Die Vorinstanzen folgten der Auffassung des Beklagten, dass sich die Klägerin deshalb nicht auf § 16 Abs 1 KlGG berufen könne, weil sie Kleingärtnerin auf Eigengrund sei und daher gemäß § 1 Abs 3 KlGG die Bestimmungen des KlGG, so auch dessen § 16, nicht anzuwenden seien.
§ 1 Abs 3 KlGG lautet: „Die Bestimmungen dieses Bundesgesetzes gelten, soweit darin nichts anderes bestimmt wird, nicht für Kleingärten auf Eigengrund.“ Nach den Materialien (ErläutRV 472 BlgNR 8. GP 7 f) ist diese Ausnahme darin begründet, „dass für Kleingärten auf Eigengrund die für Pachtverhältnisse geltenden Schutzbestimmungen nicht in Frage kommen können, doch im Gesetz mit Rücksicht auf die Wechselbeziehungen zwischen Eigengründen und gepachteten Kleingärten gewisse Bestimmungen auch für die Kleingärten auf Eigengrund (§ 3 Abs 1 und § 15 Abs 3) getroffen werden mussten.“
Mit den letztgenannten Regelungen soll verhindert werden, dass nicht nur Pächter, sondern auch Eigentümer von Kleingärten im selben Bundesland einen weiteren Kleingarten pachten.
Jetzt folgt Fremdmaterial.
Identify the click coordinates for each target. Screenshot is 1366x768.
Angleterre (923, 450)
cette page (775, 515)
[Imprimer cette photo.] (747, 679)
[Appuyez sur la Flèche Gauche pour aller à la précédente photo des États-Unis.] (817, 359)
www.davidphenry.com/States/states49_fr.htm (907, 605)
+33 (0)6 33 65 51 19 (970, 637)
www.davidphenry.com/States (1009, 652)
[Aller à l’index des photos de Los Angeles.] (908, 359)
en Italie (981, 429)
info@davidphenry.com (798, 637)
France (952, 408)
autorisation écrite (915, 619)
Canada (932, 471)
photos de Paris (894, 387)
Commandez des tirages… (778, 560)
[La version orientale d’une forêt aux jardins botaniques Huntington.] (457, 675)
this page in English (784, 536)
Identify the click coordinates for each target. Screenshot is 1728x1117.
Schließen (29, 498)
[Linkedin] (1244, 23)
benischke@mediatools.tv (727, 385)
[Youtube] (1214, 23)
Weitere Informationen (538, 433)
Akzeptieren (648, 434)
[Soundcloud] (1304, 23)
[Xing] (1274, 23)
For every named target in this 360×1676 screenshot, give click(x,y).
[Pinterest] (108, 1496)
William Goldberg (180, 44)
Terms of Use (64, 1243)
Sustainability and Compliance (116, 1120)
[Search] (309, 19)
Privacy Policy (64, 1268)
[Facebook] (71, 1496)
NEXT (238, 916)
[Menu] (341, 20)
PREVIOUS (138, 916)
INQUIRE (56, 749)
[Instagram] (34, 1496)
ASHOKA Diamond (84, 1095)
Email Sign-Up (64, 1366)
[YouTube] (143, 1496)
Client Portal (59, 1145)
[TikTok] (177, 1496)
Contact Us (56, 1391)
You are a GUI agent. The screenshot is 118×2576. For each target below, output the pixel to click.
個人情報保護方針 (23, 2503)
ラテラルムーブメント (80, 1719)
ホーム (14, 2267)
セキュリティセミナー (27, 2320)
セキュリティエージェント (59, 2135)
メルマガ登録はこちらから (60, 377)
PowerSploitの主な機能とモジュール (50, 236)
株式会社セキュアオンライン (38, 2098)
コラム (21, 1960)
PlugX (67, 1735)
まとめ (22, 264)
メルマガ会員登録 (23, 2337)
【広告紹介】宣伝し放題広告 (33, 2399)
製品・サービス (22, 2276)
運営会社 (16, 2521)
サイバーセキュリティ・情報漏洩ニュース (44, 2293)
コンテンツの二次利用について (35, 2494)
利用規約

Überdies sieht § 18 KlGG wiederum eine sinngemäße Anwendung der Pachtschutzbestimmungen für den Fall vor, dass der Eigentümer nicht, wie es das KlGG sonst als die Regel betrachtet, eine größere, in mehrere Kleingärten teilbare Liegenschaft in Generalpacht, sondern direkt an Kleingärtner in Einzelpacht vergibt.
Wie bereits dargestellt, ist die Konstellation, dass der Grundeigentümer einerseits Verpächter und andererseits Unterpächter des dritten (General-)Pächters ist, möglich und vom Gesetz (§ 1093 ABGB) geregelt. Es ist nicht zu erkennen, weshalb in einem derartigen Fall kein Bedürfnis für den Unterpächter betreffende Schutzbestimmungen bestünde. Diese könnten nur dann als entbehrlich angesehen werden, wenn der Grundeigentümer durch ein Pachtverhältnis nicht belasteter Inhaber eines in § 1 Abs 1 KlGG nur durch die Größe und die Nutzungsart definierten Kleingartens ist, der nach der ausdrücklichen Anordnung dieser Gesetzesstelle in oder außerhalb einer Kleingartenanlage liegen kann. § 1 Abs 3 KlGG stellt somit lediglich klar, dass der auf Eigengrund wirtschaftende Kleingärtner, der vertraglich nicht an einen Generalpächter gebunden ist, über die Bestimmungen der §§ 3 Abs 1, 15 Abs 3 und 18 leg cit hinaus vom Gesetz nicht betroffen ist.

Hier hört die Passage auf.